American Christians have a tendency to see their own denomination, local church, association of partner churches, and so on, as “the church.” With this reduction comes a number of blind spots about what the church looks like around the world.
The Westminster Confession of Faith makes a distinction between the invisible church, those who have been or will be united to the Triune God by faith throughout the entire history of God’s people, and the visible church which is “catholic or universal under the Gospel (not confined to one nation, as before under the law), consists of all those throughout the world that profess the true religion: and of their children: and is the kingdom of the Lord Jesus Christ, the house and family of God, out of which there is no ordinary possibility of salvation.” The 1960 Manual of Church Doctrine according to the Church of Scotland also explains that “we who are alive represent in place and tie the whole which God alone sees in completeness. The great procession of the faithful crosses the world’s stage–and only such part of as is actually crossing that stage is visible; and it passes through the world.” As such, because the visible church is fully international already, American Christians have a wonderful opportunity to celebrate the flourishing of “the church” which is never simply about America nor the West.

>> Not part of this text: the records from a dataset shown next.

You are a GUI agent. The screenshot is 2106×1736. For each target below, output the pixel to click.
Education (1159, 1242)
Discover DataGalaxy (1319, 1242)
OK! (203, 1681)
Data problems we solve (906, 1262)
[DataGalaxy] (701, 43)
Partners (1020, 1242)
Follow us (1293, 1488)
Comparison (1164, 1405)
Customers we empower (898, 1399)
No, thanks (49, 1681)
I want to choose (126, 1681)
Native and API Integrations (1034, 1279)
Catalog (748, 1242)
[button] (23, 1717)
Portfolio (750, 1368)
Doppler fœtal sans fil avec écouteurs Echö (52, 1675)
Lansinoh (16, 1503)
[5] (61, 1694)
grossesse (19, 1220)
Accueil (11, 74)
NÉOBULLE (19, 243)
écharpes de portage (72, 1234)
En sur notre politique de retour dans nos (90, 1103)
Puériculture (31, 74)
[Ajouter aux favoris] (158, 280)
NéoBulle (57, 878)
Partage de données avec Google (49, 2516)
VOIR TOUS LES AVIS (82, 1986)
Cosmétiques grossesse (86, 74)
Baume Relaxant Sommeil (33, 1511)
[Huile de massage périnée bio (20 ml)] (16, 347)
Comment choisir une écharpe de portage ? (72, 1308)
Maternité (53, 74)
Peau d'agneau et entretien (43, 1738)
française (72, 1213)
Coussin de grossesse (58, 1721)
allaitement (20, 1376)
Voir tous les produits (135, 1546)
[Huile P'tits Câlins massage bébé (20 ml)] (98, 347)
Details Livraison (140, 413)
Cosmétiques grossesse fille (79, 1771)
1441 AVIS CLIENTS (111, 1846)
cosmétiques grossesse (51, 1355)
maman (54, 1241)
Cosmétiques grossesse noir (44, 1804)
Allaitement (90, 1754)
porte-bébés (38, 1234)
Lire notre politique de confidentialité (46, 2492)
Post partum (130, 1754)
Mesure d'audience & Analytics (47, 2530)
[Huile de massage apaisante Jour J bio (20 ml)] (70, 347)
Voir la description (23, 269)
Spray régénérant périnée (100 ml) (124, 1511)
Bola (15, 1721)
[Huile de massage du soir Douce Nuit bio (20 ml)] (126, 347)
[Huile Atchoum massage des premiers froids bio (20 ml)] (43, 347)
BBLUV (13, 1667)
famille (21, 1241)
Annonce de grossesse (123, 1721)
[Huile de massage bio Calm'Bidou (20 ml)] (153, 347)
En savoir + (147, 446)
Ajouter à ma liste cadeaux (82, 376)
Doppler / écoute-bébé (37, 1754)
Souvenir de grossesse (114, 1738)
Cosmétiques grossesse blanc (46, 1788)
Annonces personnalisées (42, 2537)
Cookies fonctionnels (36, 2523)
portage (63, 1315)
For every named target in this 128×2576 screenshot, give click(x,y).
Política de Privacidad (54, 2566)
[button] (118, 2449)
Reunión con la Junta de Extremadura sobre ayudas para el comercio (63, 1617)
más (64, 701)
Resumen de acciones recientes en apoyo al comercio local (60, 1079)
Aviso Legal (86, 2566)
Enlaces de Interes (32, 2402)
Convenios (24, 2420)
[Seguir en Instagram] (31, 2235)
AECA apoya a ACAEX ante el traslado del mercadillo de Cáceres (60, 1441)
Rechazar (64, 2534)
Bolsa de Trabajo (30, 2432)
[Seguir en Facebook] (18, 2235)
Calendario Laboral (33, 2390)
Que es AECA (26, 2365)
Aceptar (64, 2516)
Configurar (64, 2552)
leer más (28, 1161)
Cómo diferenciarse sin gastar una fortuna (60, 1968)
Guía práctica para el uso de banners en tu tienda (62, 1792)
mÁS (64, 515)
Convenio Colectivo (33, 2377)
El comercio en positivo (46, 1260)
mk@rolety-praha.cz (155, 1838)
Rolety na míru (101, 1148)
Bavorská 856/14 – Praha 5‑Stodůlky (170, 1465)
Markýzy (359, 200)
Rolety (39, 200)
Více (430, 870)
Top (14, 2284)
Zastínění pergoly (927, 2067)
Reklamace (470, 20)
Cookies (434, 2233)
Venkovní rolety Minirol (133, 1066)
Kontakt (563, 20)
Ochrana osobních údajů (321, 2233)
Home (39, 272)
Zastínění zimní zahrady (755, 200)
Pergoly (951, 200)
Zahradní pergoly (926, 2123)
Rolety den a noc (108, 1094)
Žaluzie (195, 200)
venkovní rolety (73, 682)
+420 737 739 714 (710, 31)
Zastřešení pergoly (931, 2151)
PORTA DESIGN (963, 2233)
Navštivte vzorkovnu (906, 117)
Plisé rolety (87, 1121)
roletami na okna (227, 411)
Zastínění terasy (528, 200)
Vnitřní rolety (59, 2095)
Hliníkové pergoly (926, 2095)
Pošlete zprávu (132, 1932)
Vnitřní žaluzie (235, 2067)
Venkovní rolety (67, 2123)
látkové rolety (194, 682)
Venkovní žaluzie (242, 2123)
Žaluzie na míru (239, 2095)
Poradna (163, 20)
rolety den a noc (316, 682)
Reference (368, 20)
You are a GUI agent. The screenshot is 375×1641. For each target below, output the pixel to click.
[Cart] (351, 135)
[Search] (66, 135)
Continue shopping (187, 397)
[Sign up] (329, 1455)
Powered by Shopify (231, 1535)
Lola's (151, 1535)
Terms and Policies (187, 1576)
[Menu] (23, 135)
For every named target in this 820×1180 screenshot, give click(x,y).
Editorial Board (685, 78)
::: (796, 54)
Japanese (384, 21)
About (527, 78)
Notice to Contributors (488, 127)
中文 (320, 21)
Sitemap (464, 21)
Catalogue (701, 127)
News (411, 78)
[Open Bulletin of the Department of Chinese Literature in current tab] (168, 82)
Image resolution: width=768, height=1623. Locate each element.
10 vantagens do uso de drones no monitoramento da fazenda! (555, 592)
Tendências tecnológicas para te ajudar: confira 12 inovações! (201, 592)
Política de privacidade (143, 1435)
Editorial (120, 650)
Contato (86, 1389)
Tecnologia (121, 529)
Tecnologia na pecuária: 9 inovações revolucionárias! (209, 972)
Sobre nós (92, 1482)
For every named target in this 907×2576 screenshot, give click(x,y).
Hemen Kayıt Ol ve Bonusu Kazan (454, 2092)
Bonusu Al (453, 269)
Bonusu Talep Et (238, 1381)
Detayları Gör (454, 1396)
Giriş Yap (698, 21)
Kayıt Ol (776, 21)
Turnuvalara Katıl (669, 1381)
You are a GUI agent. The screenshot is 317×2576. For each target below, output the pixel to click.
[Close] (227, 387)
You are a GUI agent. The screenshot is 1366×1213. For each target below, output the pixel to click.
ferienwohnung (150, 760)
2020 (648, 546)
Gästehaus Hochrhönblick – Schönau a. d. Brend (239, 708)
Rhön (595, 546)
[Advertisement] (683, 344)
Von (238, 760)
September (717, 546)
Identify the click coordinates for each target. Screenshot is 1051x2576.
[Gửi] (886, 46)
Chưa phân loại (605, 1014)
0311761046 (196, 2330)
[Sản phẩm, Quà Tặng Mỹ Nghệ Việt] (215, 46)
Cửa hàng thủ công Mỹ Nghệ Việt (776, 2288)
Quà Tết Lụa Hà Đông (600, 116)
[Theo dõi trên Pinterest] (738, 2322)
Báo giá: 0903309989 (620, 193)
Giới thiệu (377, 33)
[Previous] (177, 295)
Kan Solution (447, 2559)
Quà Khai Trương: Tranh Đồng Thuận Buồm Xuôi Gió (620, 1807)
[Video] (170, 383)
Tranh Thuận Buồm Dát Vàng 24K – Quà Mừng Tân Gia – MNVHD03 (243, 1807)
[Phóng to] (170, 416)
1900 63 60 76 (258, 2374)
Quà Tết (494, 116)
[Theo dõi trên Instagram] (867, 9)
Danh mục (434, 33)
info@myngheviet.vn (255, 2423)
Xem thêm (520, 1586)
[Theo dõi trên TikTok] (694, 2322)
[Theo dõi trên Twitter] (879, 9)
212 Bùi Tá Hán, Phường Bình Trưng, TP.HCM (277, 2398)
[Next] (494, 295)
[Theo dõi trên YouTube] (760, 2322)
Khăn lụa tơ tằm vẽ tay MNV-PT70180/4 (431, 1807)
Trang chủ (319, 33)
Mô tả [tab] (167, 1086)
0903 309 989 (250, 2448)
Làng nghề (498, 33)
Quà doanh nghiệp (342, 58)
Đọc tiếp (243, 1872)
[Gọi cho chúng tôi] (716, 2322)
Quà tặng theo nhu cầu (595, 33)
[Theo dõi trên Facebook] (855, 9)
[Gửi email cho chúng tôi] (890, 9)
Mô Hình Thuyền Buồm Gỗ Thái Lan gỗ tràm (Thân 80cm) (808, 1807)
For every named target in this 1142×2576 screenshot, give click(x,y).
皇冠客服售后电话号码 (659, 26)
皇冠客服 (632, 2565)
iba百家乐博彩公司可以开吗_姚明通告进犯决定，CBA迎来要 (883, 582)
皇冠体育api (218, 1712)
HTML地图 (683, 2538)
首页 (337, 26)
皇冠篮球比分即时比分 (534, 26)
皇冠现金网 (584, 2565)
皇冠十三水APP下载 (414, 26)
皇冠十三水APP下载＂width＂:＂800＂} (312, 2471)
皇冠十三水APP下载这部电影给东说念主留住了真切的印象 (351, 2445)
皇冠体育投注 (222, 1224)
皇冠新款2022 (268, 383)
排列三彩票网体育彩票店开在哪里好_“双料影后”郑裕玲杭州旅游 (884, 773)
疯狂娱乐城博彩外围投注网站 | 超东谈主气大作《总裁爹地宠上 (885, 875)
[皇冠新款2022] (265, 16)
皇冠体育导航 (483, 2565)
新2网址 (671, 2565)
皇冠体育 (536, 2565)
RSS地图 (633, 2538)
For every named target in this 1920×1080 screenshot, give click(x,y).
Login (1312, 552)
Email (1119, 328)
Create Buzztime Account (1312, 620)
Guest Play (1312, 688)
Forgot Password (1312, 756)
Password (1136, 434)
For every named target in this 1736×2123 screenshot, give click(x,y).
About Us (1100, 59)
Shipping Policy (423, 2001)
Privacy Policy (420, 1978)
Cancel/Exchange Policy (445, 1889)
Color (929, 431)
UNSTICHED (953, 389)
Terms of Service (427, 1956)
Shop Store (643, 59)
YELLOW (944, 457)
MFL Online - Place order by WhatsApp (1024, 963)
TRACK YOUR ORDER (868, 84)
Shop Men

While secular humanism continues to dominate the cultures of Western Europe and North America, the visible church is growing and expanding in ways that nicely represent the rich and ancient diversity of the people of God, which Pew Research estimates about 6.9 billion. Pew Research explains,
In 1910, about two-thirds of the world’s Christians lived in Europe, where the bulk of Christians had been for a millennium, according to historical estimates by the Center for the Study of Global Christianity. Today, only about a quarter of all Christians live in Europe (26%). A plurality – more than a third – now are in the Americas (37%). About one in every four Christians lives in sub-Saharan Africa (24%), and about one-in-eight is found in Asia and the Pacific (13%).
Almost half (48%) of all Christians live in the 10 countries with the largest number of Christians. Three of the top 10 countries are in the Americas (the United States, Brazil and Mexico). Two are in Europe (Russia and Germany), two are in the Asia-Pacific region (the Philippines and China), and three are in sub-Saharan Africa (Nigeria, Democratic Republic of the Congo and Ethiopia), reflecting Christianity’s global reach.
One of the reasons American Christians seem to often view the church as homogeneous is that we tend to operate too often in liked-minded ghettos. We fail to see what God is already accomplishing through the diversity represented in the visible, international church. One’s non-diverse local church or denomination does not warrant that “the church” is failing in this area, because no one church or denomination presents the church.
One of the great opportunities I have had recently to experience the diversity of the visible church has been by participating in Acton University. In 2013, for example, Acton University gathered God’s people from over 70 countries for dialogue, learning, and brainstorming together about what it means to love God and love neighbor as we explored the intellectual foundations of a free society. This is always eye-opening because in these contexts you see that Christianity is bigger than Western Europe and North America.
So, if an American Christian says to you that “the church” needs to be more diverse it is probably a sign that he or she may not have seen much of what God is doing in the world. If someone wants to get a glimpse of what the global visible church looks like, Acton University is a great place to start.